:: ASSIGNMENT ::
Within the lines below, find those that hold the string "Share" and copy each one.

/---

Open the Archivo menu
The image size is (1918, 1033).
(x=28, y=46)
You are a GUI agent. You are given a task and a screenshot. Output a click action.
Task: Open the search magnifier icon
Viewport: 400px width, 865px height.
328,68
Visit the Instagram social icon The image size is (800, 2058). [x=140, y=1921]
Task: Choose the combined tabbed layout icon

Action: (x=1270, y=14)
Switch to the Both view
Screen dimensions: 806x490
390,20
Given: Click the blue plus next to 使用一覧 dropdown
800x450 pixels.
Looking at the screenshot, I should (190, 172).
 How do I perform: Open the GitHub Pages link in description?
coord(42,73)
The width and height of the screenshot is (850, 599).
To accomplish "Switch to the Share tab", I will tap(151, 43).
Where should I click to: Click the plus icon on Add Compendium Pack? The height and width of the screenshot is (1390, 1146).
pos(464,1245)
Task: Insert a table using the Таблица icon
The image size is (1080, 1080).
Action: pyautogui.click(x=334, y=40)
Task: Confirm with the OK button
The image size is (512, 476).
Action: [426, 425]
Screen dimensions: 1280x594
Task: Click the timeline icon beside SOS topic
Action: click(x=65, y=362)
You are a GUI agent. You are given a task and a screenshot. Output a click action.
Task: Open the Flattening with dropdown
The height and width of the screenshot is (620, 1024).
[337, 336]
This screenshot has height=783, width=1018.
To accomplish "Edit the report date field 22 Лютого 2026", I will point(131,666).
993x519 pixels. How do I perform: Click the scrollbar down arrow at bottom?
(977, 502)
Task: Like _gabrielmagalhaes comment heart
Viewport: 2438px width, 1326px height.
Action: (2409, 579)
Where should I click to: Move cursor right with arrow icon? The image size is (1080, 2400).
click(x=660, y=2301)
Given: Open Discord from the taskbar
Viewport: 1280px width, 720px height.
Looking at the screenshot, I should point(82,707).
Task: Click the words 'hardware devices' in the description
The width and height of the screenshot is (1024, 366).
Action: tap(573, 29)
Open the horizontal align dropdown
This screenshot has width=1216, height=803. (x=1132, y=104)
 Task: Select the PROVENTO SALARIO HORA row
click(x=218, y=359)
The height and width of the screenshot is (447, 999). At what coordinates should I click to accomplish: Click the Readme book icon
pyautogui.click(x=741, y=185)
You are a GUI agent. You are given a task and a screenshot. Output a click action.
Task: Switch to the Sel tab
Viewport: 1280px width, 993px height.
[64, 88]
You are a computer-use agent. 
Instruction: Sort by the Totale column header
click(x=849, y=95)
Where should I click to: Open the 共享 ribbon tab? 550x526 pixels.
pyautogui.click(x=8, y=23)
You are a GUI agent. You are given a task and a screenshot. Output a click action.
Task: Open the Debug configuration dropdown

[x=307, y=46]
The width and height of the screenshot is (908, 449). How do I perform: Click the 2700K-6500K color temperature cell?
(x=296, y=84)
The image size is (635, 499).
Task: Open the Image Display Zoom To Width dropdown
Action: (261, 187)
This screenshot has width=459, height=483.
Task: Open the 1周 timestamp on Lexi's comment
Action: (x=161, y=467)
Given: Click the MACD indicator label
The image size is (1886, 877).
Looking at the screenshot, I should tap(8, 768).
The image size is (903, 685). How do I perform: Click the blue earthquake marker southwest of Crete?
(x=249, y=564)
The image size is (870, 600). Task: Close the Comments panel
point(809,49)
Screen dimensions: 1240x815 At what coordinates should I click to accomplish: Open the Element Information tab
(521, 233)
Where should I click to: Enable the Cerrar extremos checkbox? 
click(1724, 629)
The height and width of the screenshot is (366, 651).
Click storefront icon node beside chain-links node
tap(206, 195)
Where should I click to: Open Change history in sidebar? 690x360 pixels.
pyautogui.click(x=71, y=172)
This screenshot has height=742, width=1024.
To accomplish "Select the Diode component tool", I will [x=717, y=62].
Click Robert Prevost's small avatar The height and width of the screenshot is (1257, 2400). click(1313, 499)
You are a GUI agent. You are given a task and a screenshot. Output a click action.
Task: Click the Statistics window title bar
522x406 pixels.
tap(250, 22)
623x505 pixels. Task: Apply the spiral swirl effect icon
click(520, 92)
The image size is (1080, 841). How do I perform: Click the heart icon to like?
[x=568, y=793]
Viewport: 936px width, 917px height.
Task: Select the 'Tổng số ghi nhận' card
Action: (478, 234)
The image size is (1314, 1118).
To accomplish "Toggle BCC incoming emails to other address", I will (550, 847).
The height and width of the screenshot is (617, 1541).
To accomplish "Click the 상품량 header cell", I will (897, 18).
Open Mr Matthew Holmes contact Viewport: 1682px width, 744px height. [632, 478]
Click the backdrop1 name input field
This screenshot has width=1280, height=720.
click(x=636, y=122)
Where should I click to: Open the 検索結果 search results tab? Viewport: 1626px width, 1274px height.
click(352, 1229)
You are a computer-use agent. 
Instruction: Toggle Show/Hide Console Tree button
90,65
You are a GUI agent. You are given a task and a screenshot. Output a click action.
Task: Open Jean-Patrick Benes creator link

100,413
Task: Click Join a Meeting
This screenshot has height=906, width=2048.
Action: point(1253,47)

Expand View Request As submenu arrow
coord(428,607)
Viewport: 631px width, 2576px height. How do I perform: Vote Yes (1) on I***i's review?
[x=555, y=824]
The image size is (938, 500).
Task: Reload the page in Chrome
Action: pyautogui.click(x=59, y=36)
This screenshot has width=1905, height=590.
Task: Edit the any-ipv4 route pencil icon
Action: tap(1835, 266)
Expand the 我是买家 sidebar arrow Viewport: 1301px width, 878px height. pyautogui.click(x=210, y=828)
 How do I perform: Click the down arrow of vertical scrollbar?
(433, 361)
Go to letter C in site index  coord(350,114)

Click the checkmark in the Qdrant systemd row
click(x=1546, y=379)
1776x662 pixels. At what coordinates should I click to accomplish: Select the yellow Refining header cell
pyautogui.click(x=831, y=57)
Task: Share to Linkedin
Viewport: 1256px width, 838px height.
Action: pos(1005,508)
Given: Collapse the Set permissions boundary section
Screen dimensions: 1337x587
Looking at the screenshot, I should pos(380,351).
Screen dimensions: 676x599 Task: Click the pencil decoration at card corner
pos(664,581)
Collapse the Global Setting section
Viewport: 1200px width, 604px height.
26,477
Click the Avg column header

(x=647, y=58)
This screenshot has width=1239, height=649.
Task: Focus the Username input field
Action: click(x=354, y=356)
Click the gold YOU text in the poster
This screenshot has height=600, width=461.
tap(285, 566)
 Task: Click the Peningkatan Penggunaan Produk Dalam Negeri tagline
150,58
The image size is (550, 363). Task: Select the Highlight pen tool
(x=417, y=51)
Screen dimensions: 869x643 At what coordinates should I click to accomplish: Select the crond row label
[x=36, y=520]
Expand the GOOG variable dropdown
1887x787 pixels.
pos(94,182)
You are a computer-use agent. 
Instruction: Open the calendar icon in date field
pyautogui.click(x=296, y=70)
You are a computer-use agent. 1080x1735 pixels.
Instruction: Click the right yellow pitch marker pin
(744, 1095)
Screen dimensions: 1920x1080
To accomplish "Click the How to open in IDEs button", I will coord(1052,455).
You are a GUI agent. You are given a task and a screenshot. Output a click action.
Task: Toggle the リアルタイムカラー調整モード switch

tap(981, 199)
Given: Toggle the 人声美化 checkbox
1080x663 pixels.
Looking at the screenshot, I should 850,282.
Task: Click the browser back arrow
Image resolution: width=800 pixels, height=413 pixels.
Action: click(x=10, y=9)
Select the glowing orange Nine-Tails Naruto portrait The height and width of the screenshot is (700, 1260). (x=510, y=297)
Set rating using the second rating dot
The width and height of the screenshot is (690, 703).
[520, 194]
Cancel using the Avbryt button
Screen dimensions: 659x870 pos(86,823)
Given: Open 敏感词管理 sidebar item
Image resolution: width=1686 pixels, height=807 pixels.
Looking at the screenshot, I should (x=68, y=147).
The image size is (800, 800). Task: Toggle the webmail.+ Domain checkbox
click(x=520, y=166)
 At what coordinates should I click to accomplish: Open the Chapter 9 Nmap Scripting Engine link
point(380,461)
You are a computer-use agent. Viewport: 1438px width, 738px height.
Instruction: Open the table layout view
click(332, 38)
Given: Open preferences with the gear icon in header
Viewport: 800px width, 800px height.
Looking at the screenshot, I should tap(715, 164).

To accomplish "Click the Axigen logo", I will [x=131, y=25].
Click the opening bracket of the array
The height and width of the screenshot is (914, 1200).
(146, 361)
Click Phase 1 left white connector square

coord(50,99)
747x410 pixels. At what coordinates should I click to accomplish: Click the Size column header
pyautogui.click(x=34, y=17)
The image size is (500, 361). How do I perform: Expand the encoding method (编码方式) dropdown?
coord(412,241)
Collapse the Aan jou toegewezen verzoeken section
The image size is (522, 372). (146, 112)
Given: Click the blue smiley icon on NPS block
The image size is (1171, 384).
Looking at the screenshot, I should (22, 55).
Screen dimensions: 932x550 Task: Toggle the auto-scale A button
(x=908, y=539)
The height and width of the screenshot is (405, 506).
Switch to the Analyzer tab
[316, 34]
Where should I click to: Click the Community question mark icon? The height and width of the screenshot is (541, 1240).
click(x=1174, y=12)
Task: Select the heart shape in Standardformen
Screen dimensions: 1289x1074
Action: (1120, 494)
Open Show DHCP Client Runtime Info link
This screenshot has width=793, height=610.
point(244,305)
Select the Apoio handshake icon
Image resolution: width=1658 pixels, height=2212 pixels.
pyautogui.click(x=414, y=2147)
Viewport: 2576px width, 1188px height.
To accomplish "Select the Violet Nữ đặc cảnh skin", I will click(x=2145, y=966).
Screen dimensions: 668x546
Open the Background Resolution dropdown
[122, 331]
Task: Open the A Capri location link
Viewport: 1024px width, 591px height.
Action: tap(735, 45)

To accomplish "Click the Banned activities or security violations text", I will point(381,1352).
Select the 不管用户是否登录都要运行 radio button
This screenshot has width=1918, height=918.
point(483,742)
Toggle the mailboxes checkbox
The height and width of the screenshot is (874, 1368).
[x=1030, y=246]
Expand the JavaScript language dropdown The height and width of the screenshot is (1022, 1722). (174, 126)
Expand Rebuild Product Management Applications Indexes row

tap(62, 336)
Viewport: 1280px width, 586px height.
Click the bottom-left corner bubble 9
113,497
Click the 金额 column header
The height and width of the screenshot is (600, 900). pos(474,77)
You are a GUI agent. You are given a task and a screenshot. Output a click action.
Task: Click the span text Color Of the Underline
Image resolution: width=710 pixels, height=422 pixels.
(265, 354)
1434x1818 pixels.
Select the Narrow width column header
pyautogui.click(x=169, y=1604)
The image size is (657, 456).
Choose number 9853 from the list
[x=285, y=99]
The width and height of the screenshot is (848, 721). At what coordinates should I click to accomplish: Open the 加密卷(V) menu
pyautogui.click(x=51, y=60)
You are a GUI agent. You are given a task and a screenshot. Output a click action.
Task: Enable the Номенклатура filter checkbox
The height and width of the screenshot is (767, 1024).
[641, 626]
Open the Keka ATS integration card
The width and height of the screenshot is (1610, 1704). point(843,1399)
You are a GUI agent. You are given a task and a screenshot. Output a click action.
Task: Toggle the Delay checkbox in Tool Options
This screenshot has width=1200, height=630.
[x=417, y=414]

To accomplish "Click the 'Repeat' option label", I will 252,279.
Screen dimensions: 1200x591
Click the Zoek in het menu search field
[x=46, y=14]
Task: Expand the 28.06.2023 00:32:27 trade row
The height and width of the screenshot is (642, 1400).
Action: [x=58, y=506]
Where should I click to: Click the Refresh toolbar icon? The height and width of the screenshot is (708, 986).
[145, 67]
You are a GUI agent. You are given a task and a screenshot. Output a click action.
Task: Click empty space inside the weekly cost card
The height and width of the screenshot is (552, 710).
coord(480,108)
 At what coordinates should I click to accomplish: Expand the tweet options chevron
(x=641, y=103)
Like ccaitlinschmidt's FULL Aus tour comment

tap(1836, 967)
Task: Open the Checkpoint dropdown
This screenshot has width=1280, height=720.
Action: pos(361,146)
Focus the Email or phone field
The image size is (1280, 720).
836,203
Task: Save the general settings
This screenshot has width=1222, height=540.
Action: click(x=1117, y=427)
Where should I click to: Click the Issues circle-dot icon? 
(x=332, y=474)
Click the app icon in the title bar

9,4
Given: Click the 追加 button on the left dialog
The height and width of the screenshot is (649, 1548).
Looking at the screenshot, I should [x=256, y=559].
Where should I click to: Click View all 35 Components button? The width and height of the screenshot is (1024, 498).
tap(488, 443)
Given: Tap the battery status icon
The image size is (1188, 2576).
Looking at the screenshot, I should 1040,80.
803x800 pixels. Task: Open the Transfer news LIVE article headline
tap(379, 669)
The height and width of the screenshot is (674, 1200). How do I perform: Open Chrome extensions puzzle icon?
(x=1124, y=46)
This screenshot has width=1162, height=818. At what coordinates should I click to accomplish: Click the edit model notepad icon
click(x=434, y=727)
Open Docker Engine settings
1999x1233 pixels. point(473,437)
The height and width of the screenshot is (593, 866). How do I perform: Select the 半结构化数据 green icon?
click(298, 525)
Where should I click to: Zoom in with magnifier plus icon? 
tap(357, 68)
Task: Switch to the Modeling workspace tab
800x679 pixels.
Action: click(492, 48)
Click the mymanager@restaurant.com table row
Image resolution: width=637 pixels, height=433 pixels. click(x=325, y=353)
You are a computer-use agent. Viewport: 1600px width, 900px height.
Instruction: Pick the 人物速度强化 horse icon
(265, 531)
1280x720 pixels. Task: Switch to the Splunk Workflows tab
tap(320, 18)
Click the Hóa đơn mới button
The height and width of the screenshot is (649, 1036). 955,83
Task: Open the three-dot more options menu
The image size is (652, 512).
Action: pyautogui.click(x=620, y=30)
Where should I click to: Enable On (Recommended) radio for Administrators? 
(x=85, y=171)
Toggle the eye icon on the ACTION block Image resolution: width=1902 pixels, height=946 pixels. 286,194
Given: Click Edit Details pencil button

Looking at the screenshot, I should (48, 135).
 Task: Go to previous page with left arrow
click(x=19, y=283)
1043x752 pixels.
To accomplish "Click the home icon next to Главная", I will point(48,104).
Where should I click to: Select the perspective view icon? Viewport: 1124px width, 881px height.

\---

:: SOLUTION TO THE EXERCISE ::
To accomplish "Switch to the Share tab", I will tap(151, 43).
Task: Share to Linkedin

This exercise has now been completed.